- [CHALLENGE]
Reproduce word for word the stretch of the rule-of-law text below from "Presently, there are" to "been formulated yet.".

- [TEXT SHOWN]

Rule of law, transparency and participation in Nepal

Rule of law is a basic tenet of democracy. If a nation has a robust rule of law, it will essentially have a strong and durable democracy. But what is the rule of law and how can it be meaningful? The first element of rule of law deals with the process of lawmaking—which ought to be transparent and participatory. According to the Constitution of Nepal 2015, all three tiers of the state—the federal, province and the local level—are entitled to make their own laws within their constitutionally and legally-defined limits. 

Presently, there are 334 members in the two Houses of the Federal Parliament; 550 members in assemblies of seven provinces; and over 20,000 elected representatives in legislative bodies of 753 local levels in the country. All of them are called lawmakers. 

With the promulgation of a new constitution in 2015 that transformed the country from unitary Hindu monarchy into a federal secular republic, there is a huge need to frame hundreds of laws to replace the old system. Despite the completion of two rounds of general, provincial and local elections, the task of lawmaking is yet to complete. Numerous essential laws on federal governance, police system in provinces, civil service system in provinces, education, health have not been formulated yet. 

From federal to province to local level, each tier has faced unique challenges in lawmaking. Take for instance the recently concluded session of the federal parliament—the MPs themselves have lamented that only one single law was passed during the entire session spanning months. 

In practice, Nepal also faces a unique problem of lawmaking being dominated by a handful of senior leaders of major parties. The MPs or even committees always look up to them to pass any law. They also block any legislation that is against their vested interests. Prime Minister, the leader of the opposition and president of the Nepali Congress rarely take part in committee discussions or House meetings. They do not even attend the House for more than 10 days in the entire session.

- [DATA SEGMENT]
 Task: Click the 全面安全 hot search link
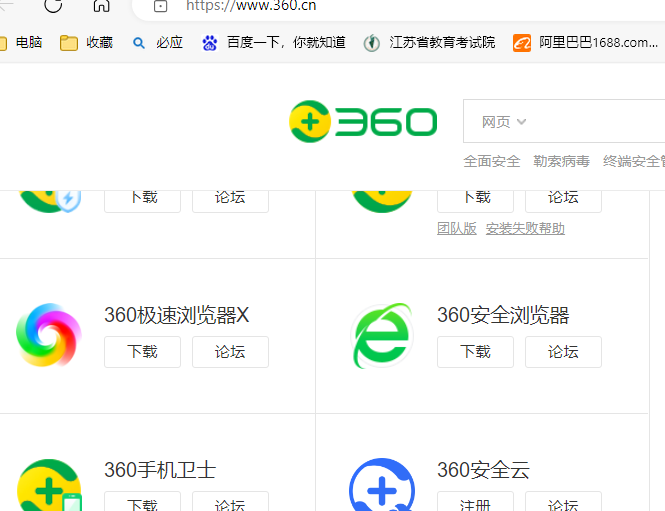tap(492, 162)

- [WORKED ANSWER]
Presently, there are 334 members in the two Houses of the Federal Parliament; 550 members in assemblies of seven provinces; and over 20,000 elected representatives in legislative bodies of 753 local levels in the country. All of them are called lawmakers. 

With the promulgation of a new constitution in 2015 that transformed the country from unitary Hindu monarchy into a federal secular republic, there is a huge need to frame hundreds of laws to replace the old system. Despite the completion of two rounds of general, provincial and local elections, the task of lawmaking is yet to complete. Numerous essential laws on federal governance, police system in provinces, civil service system in provinces, education, health have not been formulated yet.